Problem — Count the lines in the material below that contain the string "image", with case mattering, and give only that number.

Information supplied —

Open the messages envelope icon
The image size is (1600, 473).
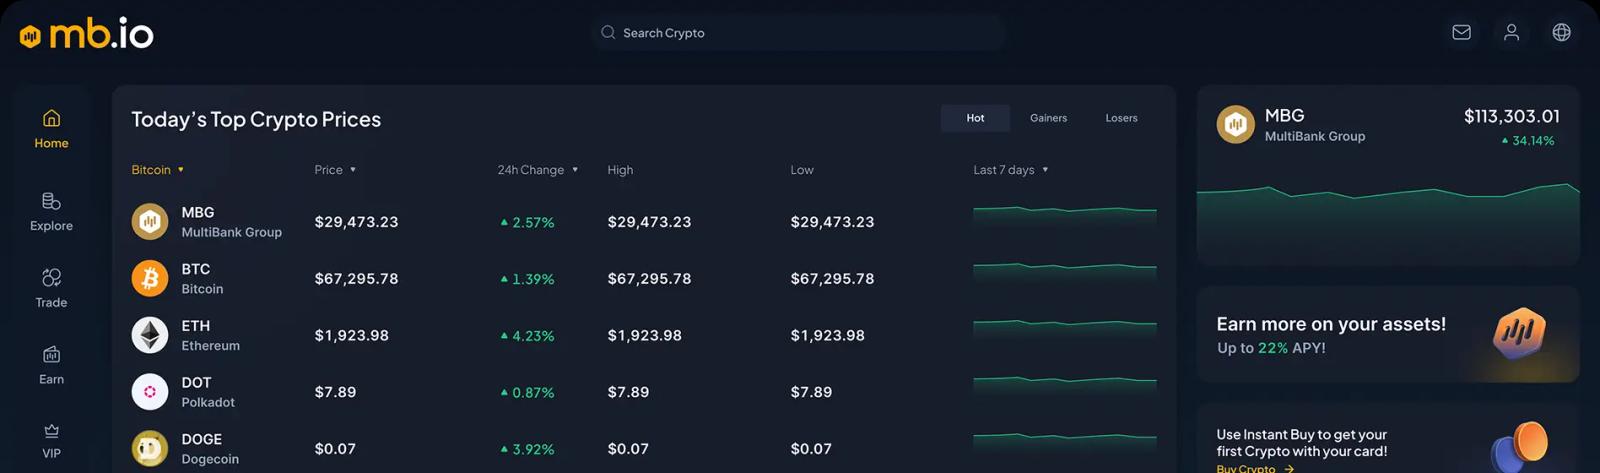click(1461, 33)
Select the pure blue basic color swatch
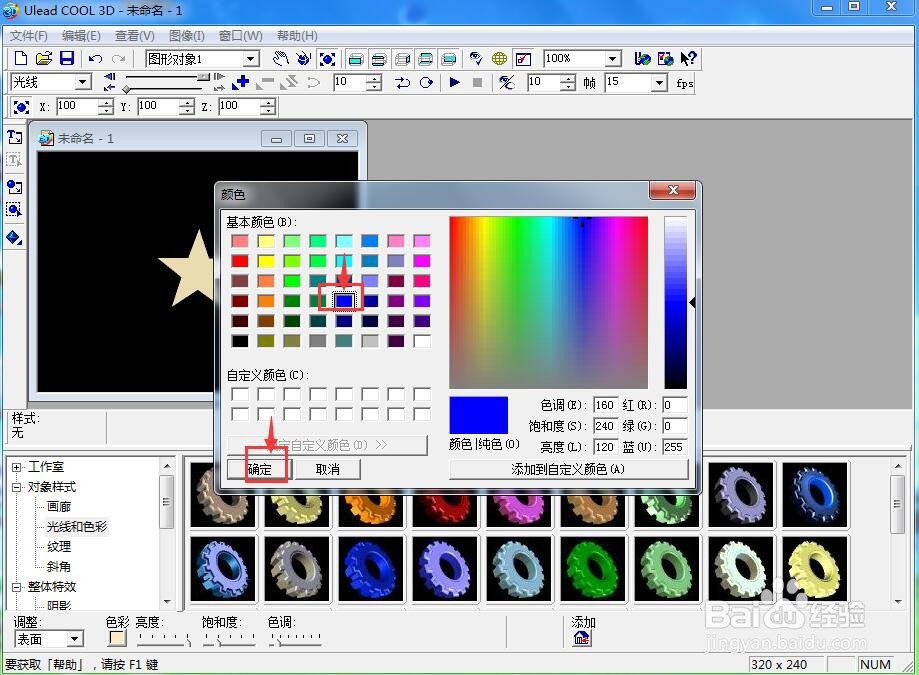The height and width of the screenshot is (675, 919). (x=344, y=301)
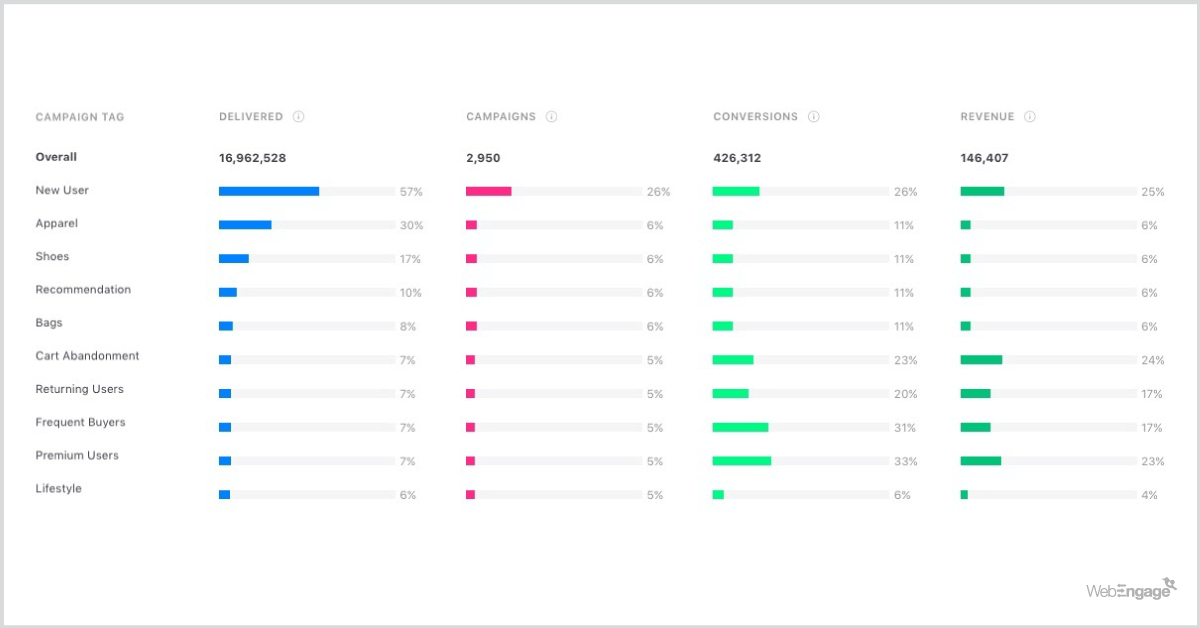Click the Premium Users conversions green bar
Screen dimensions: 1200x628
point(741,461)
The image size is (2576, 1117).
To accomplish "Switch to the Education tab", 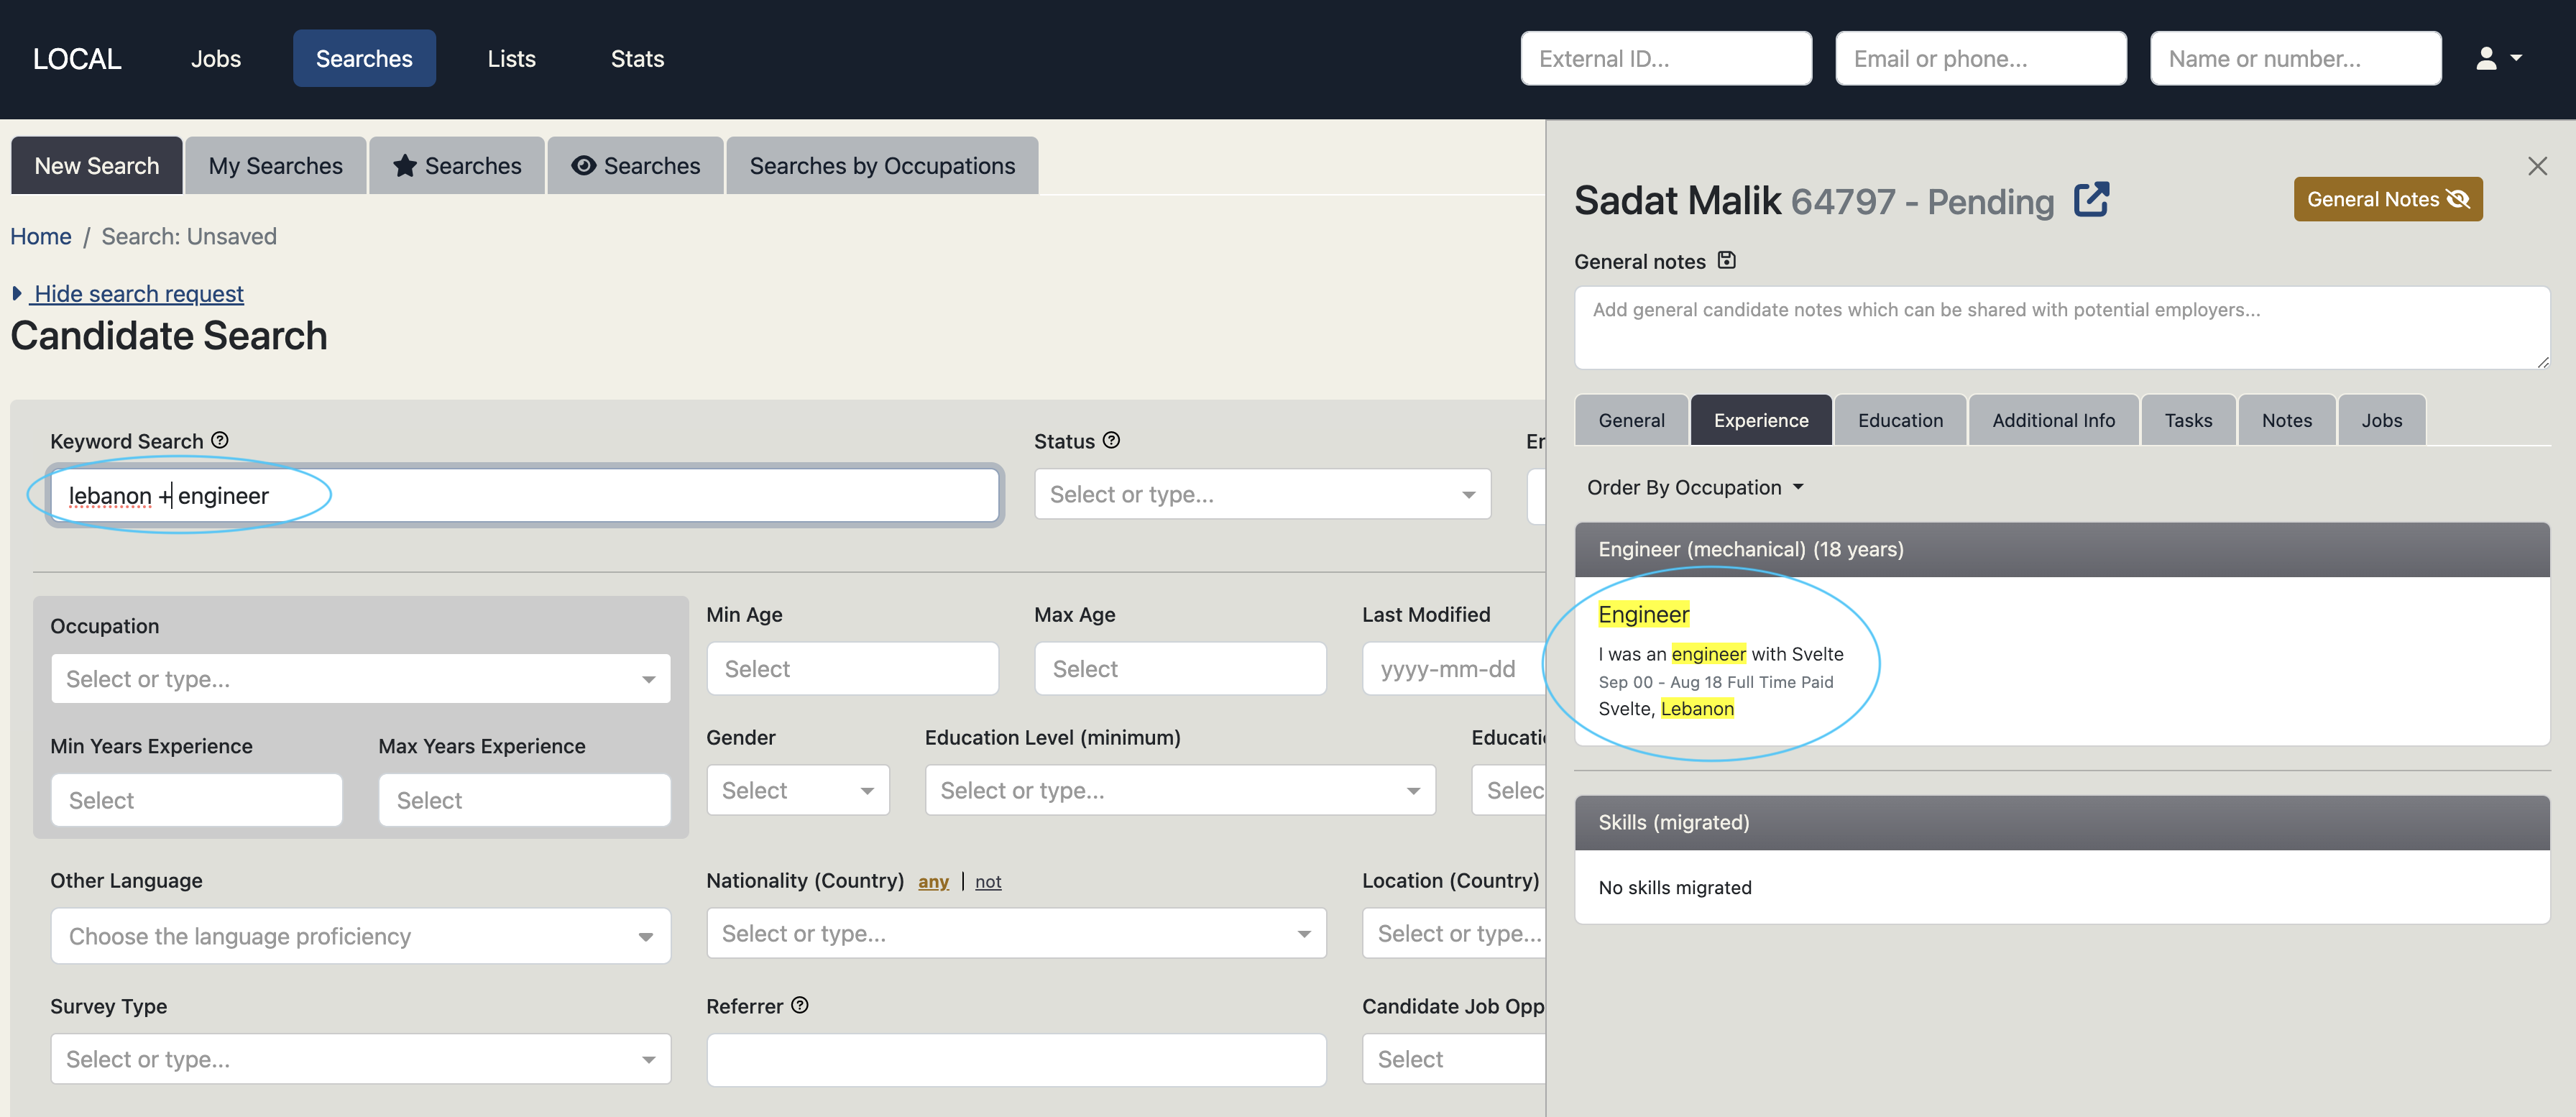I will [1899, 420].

...

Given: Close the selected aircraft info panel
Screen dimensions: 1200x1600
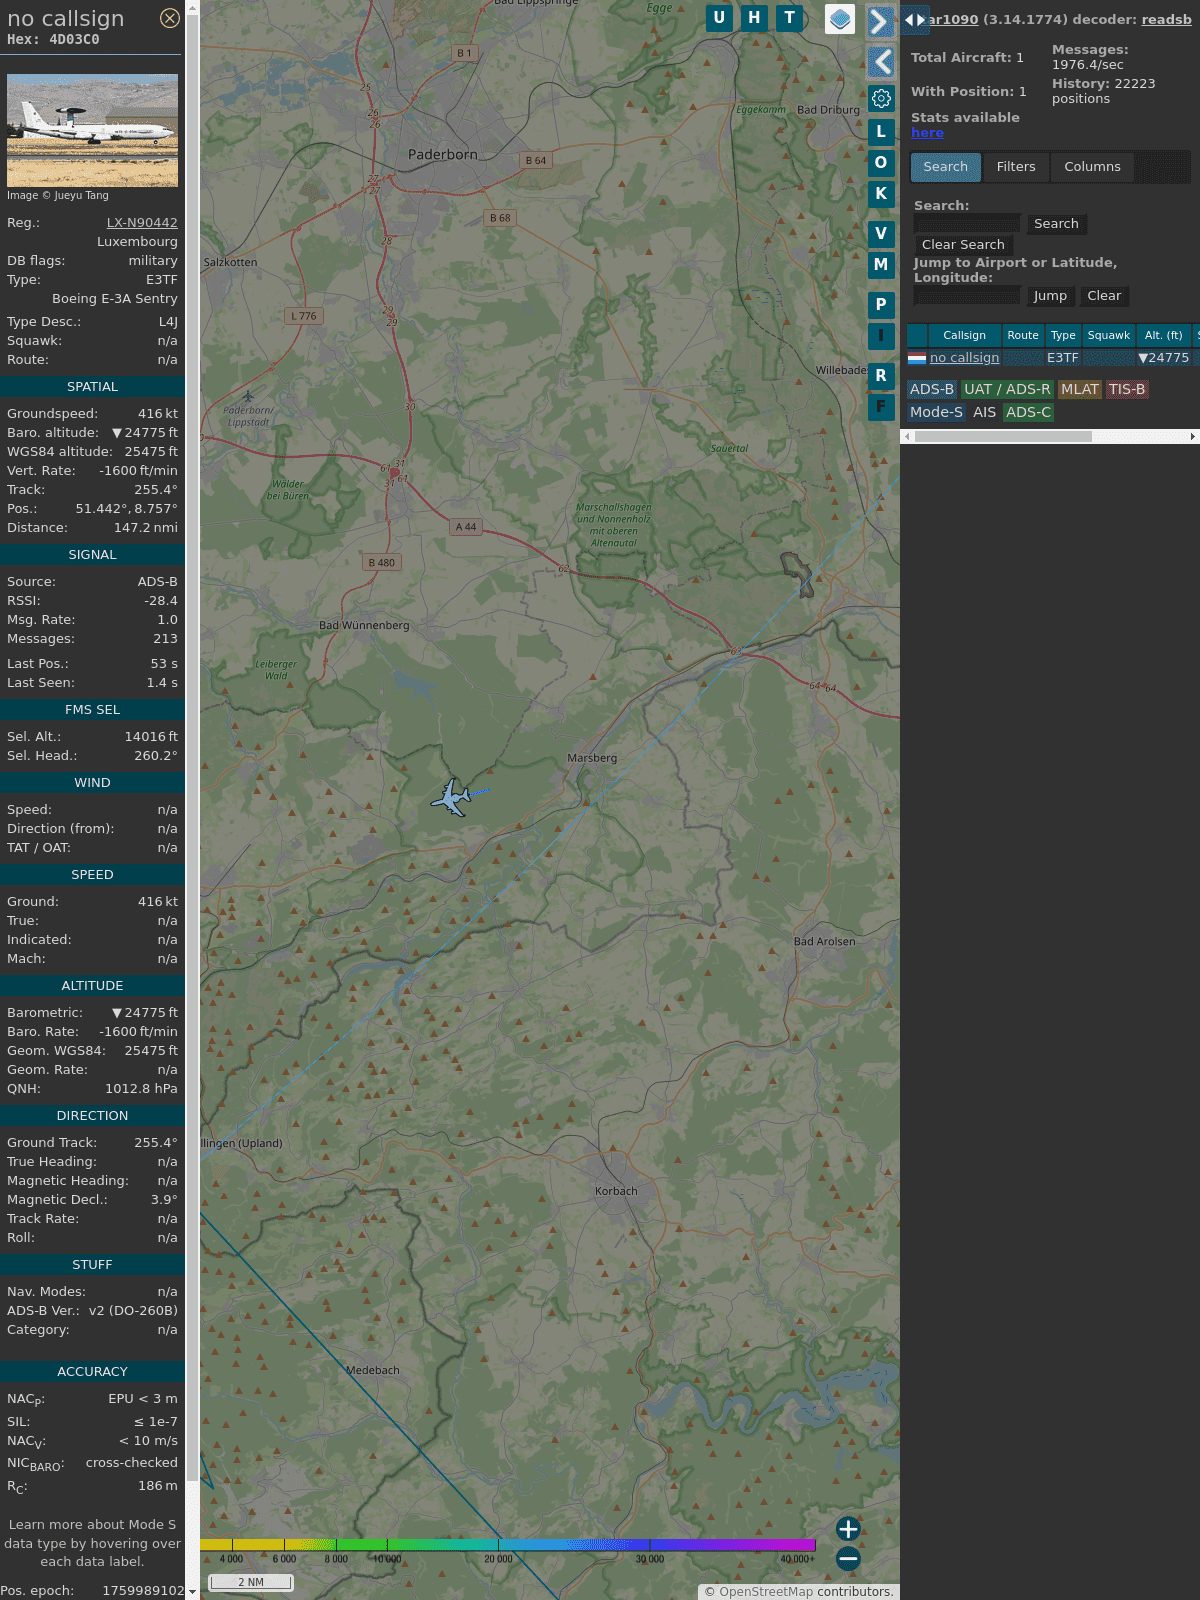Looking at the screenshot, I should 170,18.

Written response — 2